中上健次と村上龍の対談集。とっくの昔に絶版になってしまっているもの。ちなみにタイトルは、ランボオの詩から採られたもの。
内容としては3度に渡る両氏の対談と、一編ずつの短編小説、それぞれの後書からなる。対談は村上龍が「限りなく透明に近いブルー」で芥川賞を獲得し、時代の寵児として騒がれていた当時で、村上龍は24歳、中上健次もまだ30歳である。
先日紹介した村上春樹と村上龍の対談集よりもさらに時代が遡ることもあり、また、中上健次の個性が強く出ている対談集であることもあり、かなり濃い内容となっていて興味深い。特に村上龍があけすけに自身がヘロインやLSDをやっていたことを喋っている点もこの時代だからこそ許されたことと感じてしまう。
また、対談の中には70年代後半の、全共闘や高度経済成長の残滓のような生臭さが残っており、文学界には三島や大江、それに石原(慎太郎)らが君臨しており、それを中上健次や村上龍がどのようにぶち破るか、ということがテーマとして語られている。

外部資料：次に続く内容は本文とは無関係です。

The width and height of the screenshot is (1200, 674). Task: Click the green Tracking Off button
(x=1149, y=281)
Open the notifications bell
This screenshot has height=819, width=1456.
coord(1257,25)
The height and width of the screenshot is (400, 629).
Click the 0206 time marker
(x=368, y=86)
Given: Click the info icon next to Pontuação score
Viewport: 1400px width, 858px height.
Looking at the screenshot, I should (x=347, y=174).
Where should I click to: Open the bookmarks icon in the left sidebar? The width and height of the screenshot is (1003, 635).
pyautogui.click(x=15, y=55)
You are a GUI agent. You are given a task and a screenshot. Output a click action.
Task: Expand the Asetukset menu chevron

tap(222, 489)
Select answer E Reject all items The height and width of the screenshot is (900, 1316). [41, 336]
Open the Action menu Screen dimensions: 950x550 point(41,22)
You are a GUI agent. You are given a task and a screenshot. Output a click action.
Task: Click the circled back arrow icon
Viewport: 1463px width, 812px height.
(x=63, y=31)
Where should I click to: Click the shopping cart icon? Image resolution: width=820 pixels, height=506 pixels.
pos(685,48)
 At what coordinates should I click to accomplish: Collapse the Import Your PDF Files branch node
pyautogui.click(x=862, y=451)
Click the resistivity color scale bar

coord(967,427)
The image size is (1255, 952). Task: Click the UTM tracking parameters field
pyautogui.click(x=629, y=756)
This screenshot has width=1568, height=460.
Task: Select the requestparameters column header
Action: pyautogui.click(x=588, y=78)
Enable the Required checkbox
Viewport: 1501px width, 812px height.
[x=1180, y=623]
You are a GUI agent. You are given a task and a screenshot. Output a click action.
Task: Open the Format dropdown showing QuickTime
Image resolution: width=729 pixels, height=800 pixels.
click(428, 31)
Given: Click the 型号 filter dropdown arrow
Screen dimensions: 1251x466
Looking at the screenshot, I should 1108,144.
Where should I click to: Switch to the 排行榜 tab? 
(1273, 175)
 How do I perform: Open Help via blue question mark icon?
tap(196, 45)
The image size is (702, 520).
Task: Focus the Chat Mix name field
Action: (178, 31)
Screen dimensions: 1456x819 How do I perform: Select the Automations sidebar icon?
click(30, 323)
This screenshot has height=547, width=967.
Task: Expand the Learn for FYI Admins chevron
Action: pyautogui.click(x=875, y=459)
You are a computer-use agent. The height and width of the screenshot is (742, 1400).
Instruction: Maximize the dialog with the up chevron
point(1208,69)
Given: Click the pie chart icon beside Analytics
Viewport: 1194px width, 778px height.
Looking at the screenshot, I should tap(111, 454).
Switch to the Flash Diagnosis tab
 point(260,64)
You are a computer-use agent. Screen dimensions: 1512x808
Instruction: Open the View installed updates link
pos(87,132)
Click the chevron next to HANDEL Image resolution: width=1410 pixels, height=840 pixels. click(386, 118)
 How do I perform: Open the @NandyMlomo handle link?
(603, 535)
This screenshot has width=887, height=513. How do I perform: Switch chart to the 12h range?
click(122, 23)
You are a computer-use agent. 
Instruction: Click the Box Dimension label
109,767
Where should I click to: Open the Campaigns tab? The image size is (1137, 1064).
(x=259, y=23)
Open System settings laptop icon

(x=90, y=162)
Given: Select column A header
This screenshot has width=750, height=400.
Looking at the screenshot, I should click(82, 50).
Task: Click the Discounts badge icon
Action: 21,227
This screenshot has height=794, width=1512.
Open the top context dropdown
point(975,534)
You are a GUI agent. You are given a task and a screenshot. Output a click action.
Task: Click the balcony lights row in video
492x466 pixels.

だが、2009年になった今日に、村上龍と中上健次を並べて見れば、この二人の間には大きな溝が出来ていることが分かる。もちろん中上健次は40代半ばにして病死してしまい、もう新作を書くことができない、ということもあるだろうが、中上健次と村上龍が向かった方向性の違いが、この二人の生きた時代の印象を大きく変えてしまったように思える。村上龍は良くも悪くも、常に前だけを向いて生きていることを再認識させられる。
対談の後で納められている短編も趣がある。特に村上龍の短編「スザンヌ」は、恐らく「限りなく透明に近いブルー」のあと、最初に書かれた小説なのではないかと思う。この短編は初めて読んだが、まだ「ブルー」の流れを濃く残しつつも、「トパーズ」などへと向かう源流が生まれ始めていることが分かって興味深い。
いずれにしても、中上健次は大江、石原、三島の時代の最後の大物であり、村上龍は新しい時代の最初の大物であることがハッキリ分かって非常に面白い対談集だった。今までは村上龍と村上春樹の間の時代性の違いについては特に考えたことがなかったが、ひょっとすると、村上龍が時代の扉をこじ開けていなければ、村上春樹の大ブレイクというのも、なかったのかもしれない、などと考えてしまった。